WHAT YOU ARE ASKED TO DO: Consider the listing below. Extract exactly the lines from the line containing "Novedades (742, 35)" to the line containing "[Triennio + Quaderno", both included.

EXERCISE MATERIALS:
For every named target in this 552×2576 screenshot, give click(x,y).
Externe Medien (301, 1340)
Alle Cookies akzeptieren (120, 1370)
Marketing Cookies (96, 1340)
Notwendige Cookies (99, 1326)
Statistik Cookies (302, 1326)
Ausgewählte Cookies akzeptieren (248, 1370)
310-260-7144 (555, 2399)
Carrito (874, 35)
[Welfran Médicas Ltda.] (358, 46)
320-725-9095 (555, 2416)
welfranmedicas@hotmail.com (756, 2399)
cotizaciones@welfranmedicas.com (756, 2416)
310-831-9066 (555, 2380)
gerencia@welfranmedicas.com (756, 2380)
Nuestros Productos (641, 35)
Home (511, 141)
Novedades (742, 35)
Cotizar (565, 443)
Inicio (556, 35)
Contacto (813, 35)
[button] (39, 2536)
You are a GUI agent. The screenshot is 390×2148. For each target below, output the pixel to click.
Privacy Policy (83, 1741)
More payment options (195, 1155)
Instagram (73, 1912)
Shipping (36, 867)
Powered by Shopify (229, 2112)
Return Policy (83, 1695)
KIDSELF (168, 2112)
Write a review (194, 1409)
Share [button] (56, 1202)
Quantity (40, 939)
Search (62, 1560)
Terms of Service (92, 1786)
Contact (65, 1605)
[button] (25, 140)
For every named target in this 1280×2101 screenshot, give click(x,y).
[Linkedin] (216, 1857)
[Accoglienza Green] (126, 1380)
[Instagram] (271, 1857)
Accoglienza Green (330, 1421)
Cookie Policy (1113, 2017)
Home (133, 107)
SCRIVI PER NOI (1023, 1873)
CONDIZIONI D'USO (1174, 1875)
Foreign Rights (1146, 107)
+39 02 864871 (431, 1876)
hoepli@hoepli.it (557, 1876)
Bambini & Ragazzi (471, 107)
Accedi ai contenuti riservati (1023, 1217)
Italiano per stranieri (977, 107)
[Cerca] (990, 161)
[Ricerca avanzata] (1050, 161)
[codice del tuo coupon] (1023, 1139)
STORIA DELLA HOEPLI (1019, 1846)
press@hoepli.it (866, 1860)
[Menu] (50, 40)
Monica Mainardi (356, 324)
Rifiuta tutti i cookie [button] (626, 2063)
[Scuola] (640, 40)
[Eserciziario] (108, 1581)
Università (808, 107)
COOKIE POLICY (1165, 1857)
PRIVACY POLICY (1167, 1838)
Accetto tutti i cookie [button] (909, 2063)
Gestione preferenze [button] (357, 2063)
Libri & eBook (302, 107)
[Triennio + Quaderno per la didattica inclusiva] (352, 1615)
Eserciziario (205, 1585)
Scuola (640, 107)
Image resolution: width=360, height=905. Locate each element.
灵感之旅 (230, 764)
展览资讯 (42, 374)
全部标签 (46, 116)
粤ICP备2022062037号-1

WORKED SOLUTION:
Novedades (742, 35)
Cotizar (565, 443)
Inicio (556, 35)
Contacto (813, 35)
[button] (39, 2536)
You are a GUI agent. The screenshot is 390×2148. For each target below, output the pixel to click.
Privacy Policy (83, 1741)
More payment options (195, 1155)
Instagram (73, 1912)
Shipping (36, 867)
Powered by Shopify (229, 2112)
Return Policy (83, 1695)
KIDSELF (168, 2112)
Write a review (194, 1409)
Share [button] (56, 1202)
Quantity (40, 939)
Search (62, 1560)
Terms of Service (92, 1786)
Contact (65, 1605)
[button] (25, 140)
For every named target in this 1280×2101 screenshot, give click(x,y).
[Linkedin] (216, 1857)
[Accoglienza Green] (126, 1380)
[Instagram] (271, 1857)
Accoglienza Green (330, 1421)
Cookie Policy (1113, 2017)
Home (133, 107)
SCRIVI PER NOI (1023, 1873)
CONDIZIONI D'USO (1174, 1875)
Foreign Rights (1146, 107)
+39 02 864871 (431, 1876)
hoepli@hoepli.it (557, 1876)
Bambini & Ragazzi (471, 107)
Accedi ai contenuti riservati (1023, 1217)
Italiano per stranieri (977, 107)
[Cerca] (990, 161)
[Ricerca avanzata] (1050, 161)
[codice del tuo coupon] (1023, 1139)
STORIA DELLA HOEPLI (1019, 1846)
press@hoepli.it (866, 1860)
[Menu] (50, 40)
Monica Mainardi (356, 324)
Rifiuta tutti i cookie [button] (626, 2063)
[Scuola] (640, 40)
[Eserciziario] (108, 1581)
Università (808, 107)
COOKIE POLICY (1165, 1857)
PRIVACY POLICY (1167, 1838)
Accetto tutti i cookie [button] (909, 2063)
Gestione preferenze [button] (357, 2063)
Libri & eBook (302, 107)
[Triennio + Quaderno per la didattica inclusiva] (352, 1615)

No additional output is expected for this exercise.